由圖3可知，新鮮制備的乳液樣品的平均粒徑差異并不顯著。此外，激光共聚焦顯微鏡圖像顯示不同乳液樣品的液滴呈現均勻分布（圖5），說明3 種乳化劑在均質過程中產生的小液滴能夠抑制聚集。3 種乳液樣品的粒徑均呈單峰分布，表明在3 種新鮮制備的樣品中，LF及其復合物樣品均能發揮較好的乳化活性。

2.3.2 口腔階段

當乳液樣品暴露于口腔環境后，乳液的平均粒徑均呈現一定程度的增加，單獨蛋白質穩定的樣品粒徑增加較多（圖3a），粒徑分布顯示LF樣品變為雙峰，而物理混合物和共價復合物樣品仍為單峰分布（圖4）。微觀圖像結果表明粒徑增加是大量液滴聚集的結果（圖5）。這種現象歸因于乳滴與唾液中的黏蛋白發生了靜電或疏水相互作用，黏蛋白能夠誘導蛋白質穩定的乳液產生橋連或耗盡絮凝[26-27]。而LF-EGCG物理混合物或共價復合物能形成較厚的界面層，在一定程度上減弱乳滴與黏蛋白之間的相互作用。

2.3.3 胃消化階段

當乳液從口腔條件轉移至胃部階段時，所有乳液平均粒徑均顯著增加（圖3a）。這主要由于當乳滴分散于胃液中時，環境的pH值、離子強度和酶活性發生改變。胃中pH值較低，導致乳液的電位絕對值下降（圖3b）。因此，脂質液滴之間的靜電斥力減小，促進絮凝的產生。同時，胃液中較高的離子強度也會降低體系中的靜電作用，促進液滴聚集。另一方面，在胃蛋白酶的作用下，脂滴表面的蛋白質分子發生水解，同樣可以促進液滴聚集。微觀圖像顯示（圖5），由LF和LF-EGCG物理混合物穩定的脂滴含有較大的聚集體，而由共價復合物穩定的脂滴含有較小的聚集體，其分布相對均勻，這表明EGCG與LF共價結合可以改善脂滴在胃液條件下的聚集穩定性。這與蛋白質-多糖共價復合物可以改善乳液在胃腸道條件的聚集穩定性是一致的，其原因是共價復合物通過較強的空間排斥作用抑制了液滴之間的聚集[28-29]。

2.3.4 小腸消化階段

當乳液轉移至小腸環境時，與胃液的條件相比，所有乳液的平均粒徑均有所減小（圖3a），這主要由于乳液的聚集穩定性受pH值、離子強度和酶活性的影響。由圖4可知，所有乳液的電位絕對值均有所增加，因此脂滴之間的靜電排斥作用增加。同時，離子強度的改變、脂肪酶對脂滴的水解作用等也將影響脂滴的大小和存在狀態。微觀物理混合物樣品和共價復合物樣品的微結構之間存在明顯差異（圖5）。這些結果再次證明不同壁材的組成和相互作用可改變乳液的胃腸道消化性質。

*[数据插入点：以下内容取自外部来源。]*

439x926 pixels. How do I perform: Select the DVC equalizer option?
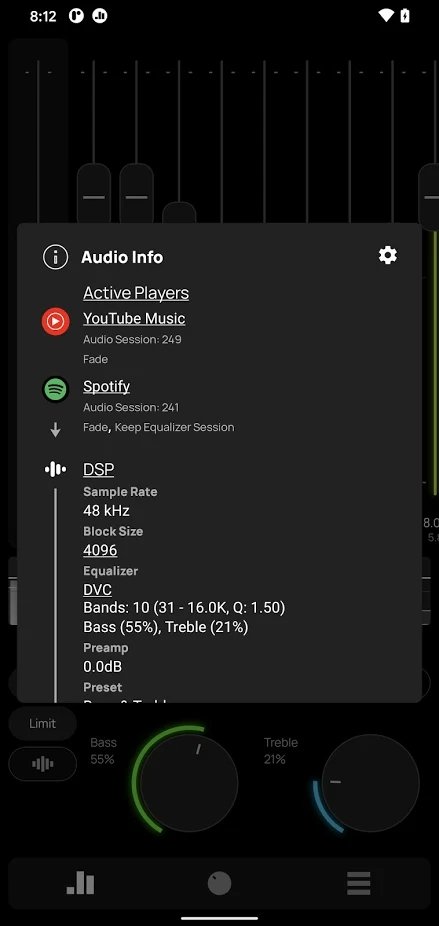point(97,589)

2.4 LF-EGCG共價復合物對魚油乳液脂肪酸釋放率的影響

實驗采用pH值自動滴定儀測量了小腸條件下不同樣品脂肪消化速率和消化程度，通過記錄在pH值保持中性條件所消耗的NaOH溶液體積進一步計算出脂質水解產生的FFA[30]。由圖6可知，3 種乳液樣品在消化的最初幾分鐘內FFA釋放快速增加，在隨后消化過程中緩慢增加，表明脂酶分子可以快速吸附到油水界面，然后轉化三酰基甘油為FFA和單酰基甘油。不同乳液樣品的FFA釋放曲線存在微小差異。共價復合物樣品穩定的魚油乳液FFA釋放相對較慢，說明共價復合物形成的較厚的界面層在一定程度上可以抑制脂質水解。綜上所述，LF-EGCG共價復合物能在一定程度上延緩脂肪酸的釋放。

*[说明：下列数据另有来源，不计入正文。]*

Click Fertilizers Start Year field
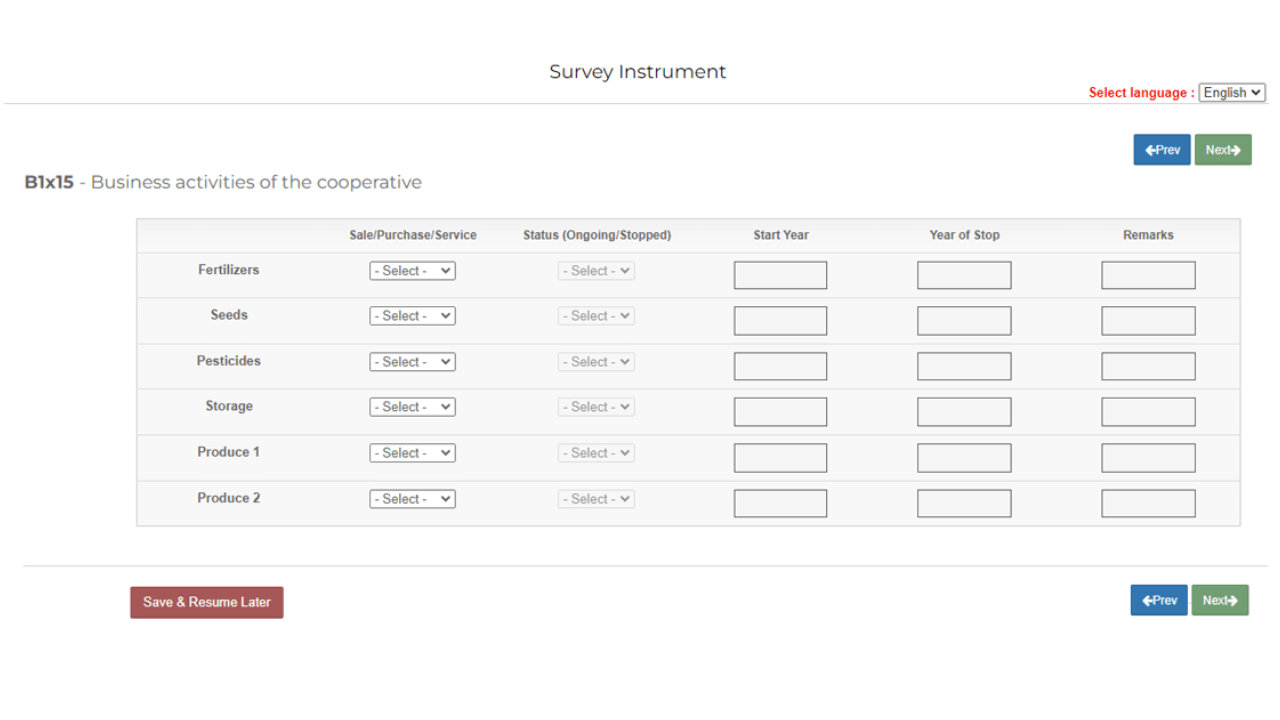Screen dimensions: 1280x720 pyautogui.click(x=780, y=275)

圖6 由LF、LF-EGCG共價復合物和物理混合物穩定的魚油乳液FFA釋放率Fig. 6 Percentage release of free fatty acids from fish oil emulsions stabilized by LF, the conjugate or the mixture

3 結 論

本研究發現通過堿法制備的LF-EGCG共價復合物對魚油乳液氧化穩定性及體外消化穩定性具有積極影響。在貯藏過程中，與LF和LF-EGCG物理混合物乳液相比，LF-EGCG共價復合物魚油乳液的黏度更高且具有更好的貯藏穩定性與氧化穩定性。在模擬體外消化過程中，LF-EGCG共價復合物能在一定程度上延緩脂肪酸的釋放。